Me dolía la barriga cada día más. Al cabo de años y años de dolor uno termina por acostumbrarse, y eso fue lo que me pasó. Ya con mas sesenta años el dolor fue parte de mi diaria vivir, cuando no lo sentía me preocupaba. Era como si fuese de esos amigos que siempre están a tu lado, fastidiándote, colgándose de tu vida como una lapa.

Por las continuas llamadas de atención de mis hermanos tuve que ir, casi a la fuerza, al médico de la familia. "Tienes cáncer general", nos dijo a todos que, ante esta revelación quedaron como estatuas de cera. Yo, ya lo presentía. El dolor, y el color de mi piel, la pérdida de peso me anticipaba lo peor, la muerte, y, una de las más dolorosas.

Mientras retornábamos a la casa miraba de reojo a mis hermanos y vi que más que le s doliese, estaban preocupados por otras cosas. Tengo una gran imaginación, intuición y soy muy perceptivo. Cada vez que cruzaban miradas, entre ellos, veía que el dinero, el tiempo, las cosas que yo dejaba, estaba empotradas en sus cuerpos y en cada uno de sus gestos...

Me dejaron en mi casa, que era la casa de mi madre, y se fueron, prometiendo que buscarían otro doctor para ver otras opiniones... Durante mas de un mes la pasé de doctor en doctor, y todos, dictaminaron lo mismo. Yo, dentro de mí, me decía que de una vez por todas acabase este coliseo y, en verdad, deseaba morirme, es que, la verdad, no tenía a nadie en la vida. Por supuesto que mis hermanos, amigos, vecinos siempre están cerca de ti cuando ya estés por enterrarte, pero, un amigo, una compañía, en esos momentos, era lo que necesitaba...

Muchas noches no dormía, no sé si fue por las drogas para el dolor, o, porque sentía que iba a desparecer muy pronto de este precioso mundo, con sus estrelladas noches, hermosas mujeres, lunas misteriosas, amaneceres tardíos, gente que había anhelado conocer, árboles que vi desarrollarse a mi lado, los recuerdos de mis padres... En fin, tan solo por aquellas cosas subjetivas sentía pena... Era como si ellos fueran una planta a las que diariamente les echaba su ración de agua para sobrevivir sobre un viejo macetero; en mi caso sobre el crisol de mis más bellos sentimientos.
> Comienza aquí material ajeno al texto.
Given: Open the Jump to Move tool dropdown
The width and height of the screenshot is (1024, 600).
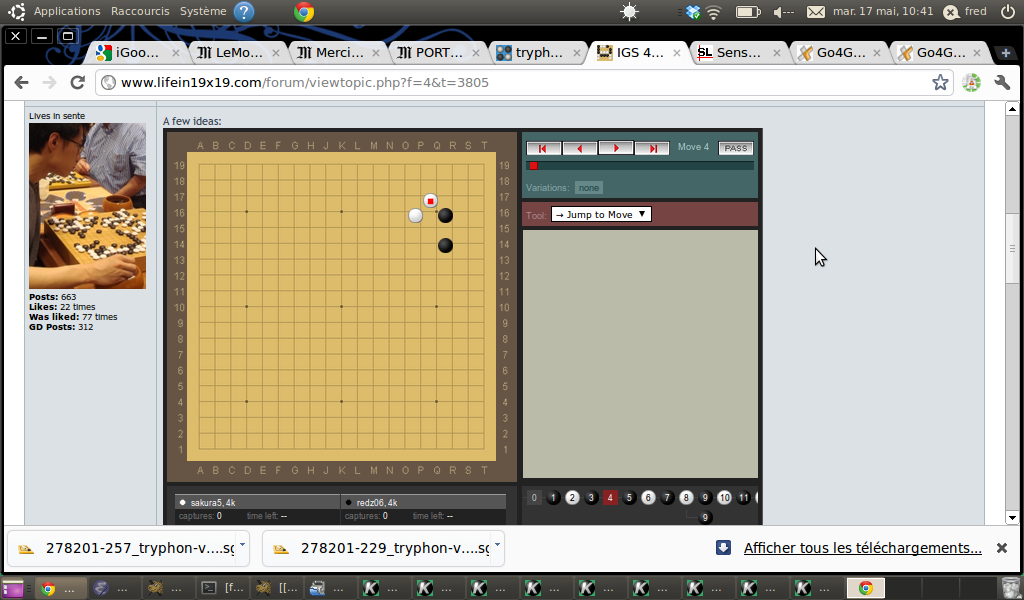Looking at the screenshot, I should click(x=601, y=214).
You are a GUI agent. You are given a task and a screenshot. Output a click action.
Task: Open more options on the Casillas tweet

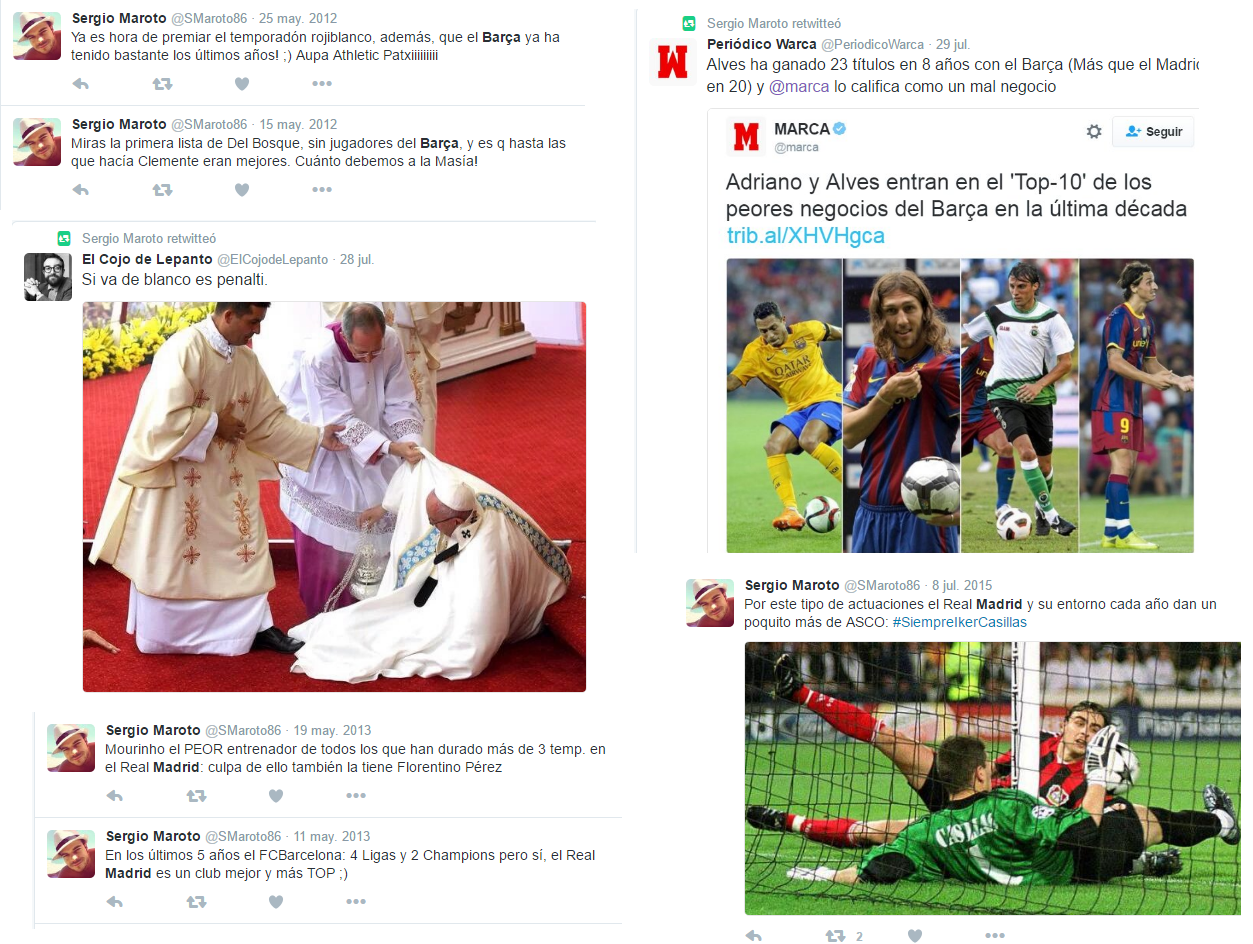[x=995, y=936]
Los últimos días de mi agonía (eso siempre pensaba) tuve una entrañable visita. Cada noche, estando yo solo, un niño de nueve años, supuse, aparecía ante mi cama vestido de blanco. Sus ojos negros y medio achinados, eran brillantes y preciosos; su cabello era lacio, negro como la noche y muy cortito; su tez era mestiza y suaves como las dunas de un desierto. Tenía una sonrisa que embriagaba. Me hacia mucho bien, el dolor desapareciera como una nube oscura ante su luminosa sonrisa. Pensaba que así debería ser el cielo. ¿Será un ángel?, me preguntaba. Cuando les contaba a mis hermanos acerca de él, sonreían, y tan solo asentían, pero yo notaba en sus semblantes una máscara ocultando unos gestos en sus rostros que decían: "Está loco, delira, ya debe estar en el umbral de la muerte..., pobre, idiota…" Por ello, cambié de actitud y no hablé de mis alucinaciones. Algo que dormía en mi viejo amigo, mi cáncer, me hizo pensar que ellas me acompañarían más allá de todo dolor y, quien sabe, también de la muerte, que, me parecía, llegaría en cualquier momento...
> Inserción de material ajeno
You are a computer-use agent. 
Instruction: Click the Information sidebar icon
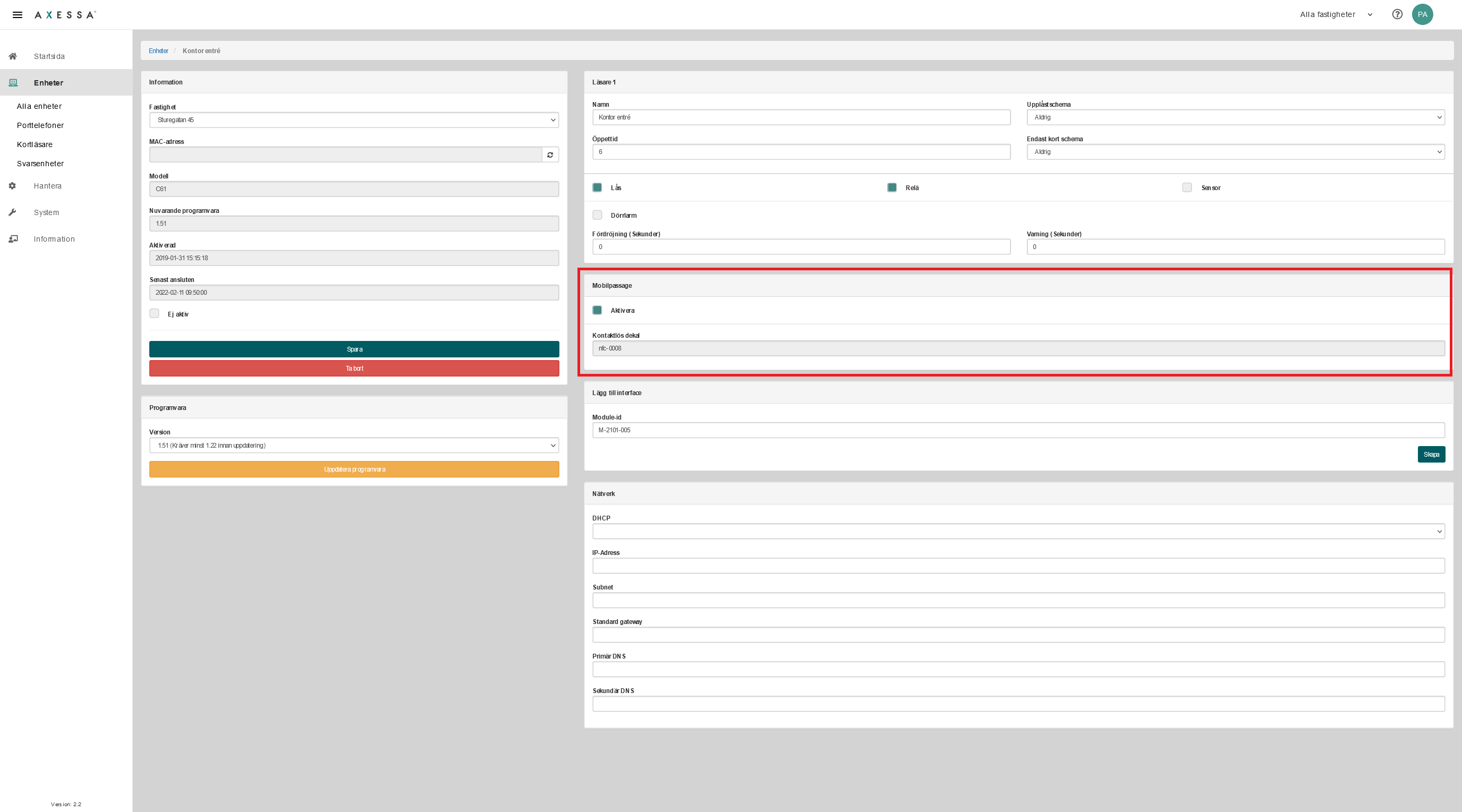[x=13, y=239]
Las dosis para trampear el dolor aumentaron, y quizás por ello aumentaban mis visiones. Percibía muchas veces diminutos albos y alados caballos que revoloteaban y traspasaban las paredes de mi cuarto; también a una delgadísima señora vestida de azul metálico que con unos ojos de color amarillo pato serpenteaba todo mi piso al igual a una sierpe; enanos graciosos vestidos de vivos colores como el arco iris, y muchos personajes más… Pero, de todos ellos, sólo el niño parecía estar muy cerca de mi dolor y de mi vida, como si fuera mi ángel de la guarda...

Una noche, en que estaba solo, sentí que el aire me asfixiaba… El dolor en mi estomago me dijo: "Te mueres". "Aun no, cálmate…", escuché al niño. Efectivamente, un aire proveniente del un arco en el cielo brotó como una flor en capullo para refrescarme, y sentí que aún la vida y el dolor no me dejarían... Me preguntaba el por qué tanto tiempo, por qué no me muero ya, de una vez y se acababa este circo de gente que parecían estar mas locos que uno, que en aquel estado aprecia las maravillas del día, la noche y la fantasía de mi alma y el dolor… pero, me preguntaba ¿por qué no se acaba todo esto de una vez? ¿Qué estoy esperando?

- ¿Deseas morirte, ya? - escuché una voz como si fuera el eco oscuro de un abismo, y que, percibí, provenía de la parte mas oscura de mi cuarto.

- No lo sé, en verdad, pero, ¿Quién eres tu que, a escondidas hablas?

- No importa quien yo soy, pues, muy pronto mis ojos traspasaran los tuyos como un rayo perdido en la noche y tendrás a unirte a los nuestros, al fin seremos uno en una noche en donde no existe sonido ni color ni tu viejo amigo el dolor... ¿Desearías viajar ya?

- Aún no, anhelo despedirme de alguien más, pero no recuerdo quién...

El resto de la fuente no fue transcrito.